WORK TO DO >> Substitute "Instruction" for every "Given" in the records below and write them out again with nothing else changed, leaving out the pictures.

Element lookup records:
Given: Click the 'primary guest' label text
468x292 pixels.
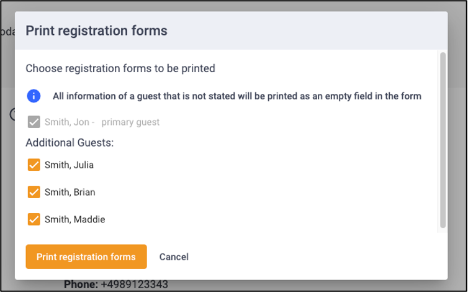Looking at the screenshot, I should coord(130,122).
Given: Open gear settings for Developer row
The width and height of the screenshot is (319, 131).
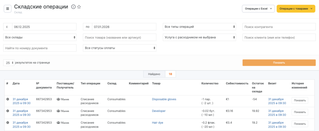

THE RESPONSE >>
Instruction: Click the 'primary guest' label text
468x292 pixels.
Looking at the screenshot, I should coord(130,122).
Instruction: Open gear settings for Developer row
The width and height of the screenshot is (319, 131).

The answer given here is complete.